In this paper, we present an automated pipeline for generating domain-specific synthetic datasets with diffusion models, addressing the distribution shift between pre-trained models and real-world deployment environments.
Our three-stage framework first synthesizes target objects within domain-specific backgrounds through controlled inpainting. The generated outputs are then validated via a multi-modal assessment that integrates object detection, aesthetic scoring, and vision–language alignment.
Finally, a user-preference classifier is employed to capture subjective selection criteria. This pipeline enables the efficient construction of high-quality, deployable datasets while reducing reliance on extensive real-world data collection.
Our automated dataset generation pipeline has two prerequisites:
- Domain-specific background images: scenes that are intrinsically difficult to collect or tied to a specific site (e.g., underground parking lots, elevator CCTV views, and home security camera footage). Because these images constitute the backgrounds in which the model will operate in real-world settings, we recognize that the number of obtainable images may be limited.
- Target object: the object to be synthesized within the given domain context. While these objects are typically common and could feasibly appear in domain images, we focus on natural object--scene combinations that are scarce in publicly available datasets (e.g., underground parking lot with a fire, elevator CCTV viewpoint with a dog, robot vacuum cleaners in home security footage).

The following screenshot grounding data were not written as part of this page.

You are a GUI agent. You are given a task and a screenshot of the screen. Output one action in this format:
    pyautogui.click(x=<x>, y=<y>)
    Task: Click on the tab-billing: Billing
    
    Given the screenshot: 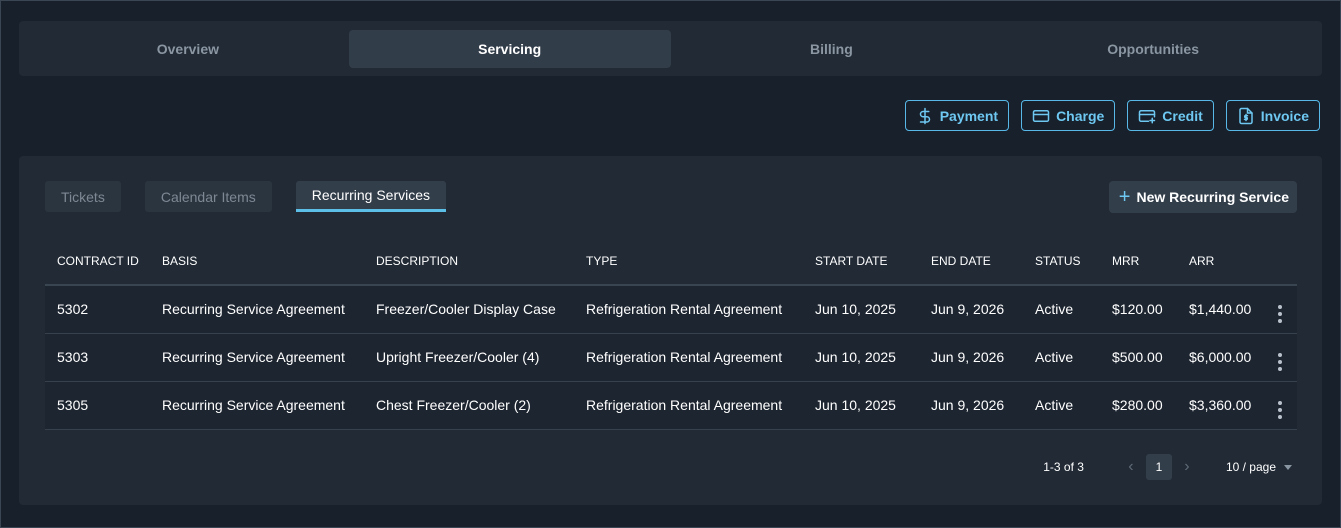 What is the action you would take?
    pyautogui.click(x=832, y=49)
    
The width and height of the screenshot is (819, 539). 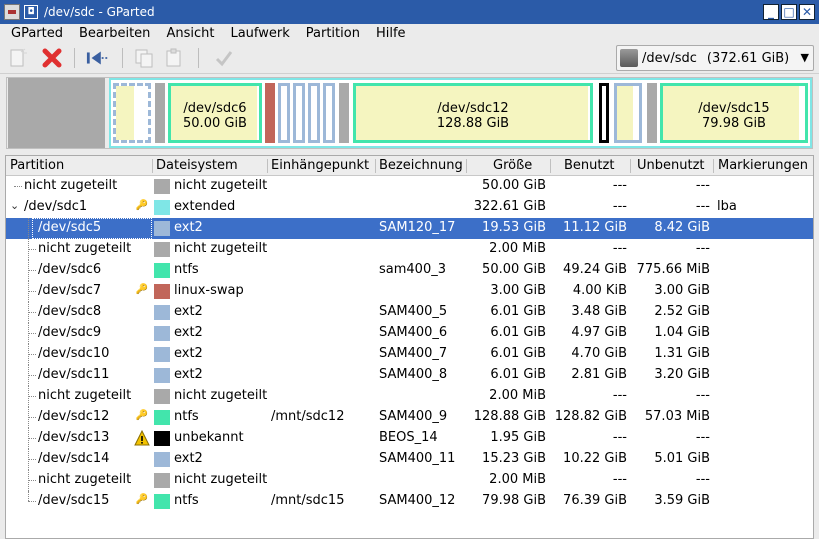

Overview of the proposed three-stage, diffusion-based dataset generation and auto-curation pipeline.

Success image that passes all three stages, demonstrating target object synthesis within a domain-specific background.

Negative images that failed object synthesis in Stage 1 due to low detection and aesthetics scores.

Discarded images rejected in Stage 2 due to poor viewpoint/pose from annotators despite successful object synthesis.